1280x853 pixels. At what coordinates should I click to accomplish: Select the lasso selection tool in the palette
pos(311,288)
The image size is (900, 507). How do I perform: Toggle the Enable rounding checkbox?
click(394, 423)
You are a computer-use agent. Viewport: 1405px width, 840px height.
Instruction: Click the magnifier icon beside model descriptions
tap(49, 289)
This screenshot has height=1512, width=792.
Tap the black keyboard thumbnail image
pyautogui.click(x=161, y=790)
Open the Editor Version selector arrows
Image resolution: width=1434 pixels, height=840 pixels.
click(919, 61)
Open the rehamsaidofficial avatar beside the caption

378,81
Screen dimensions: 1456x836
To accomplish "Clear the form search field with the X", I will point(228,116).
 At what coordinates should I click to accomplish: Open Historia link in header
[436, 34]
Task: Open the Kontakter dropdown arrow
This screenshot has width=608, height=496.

============================================================

▸ What this task involves
How many lines of the data above contain the string "pixels", matching case exactly? Give only the number.

▸ Output of the exercise
2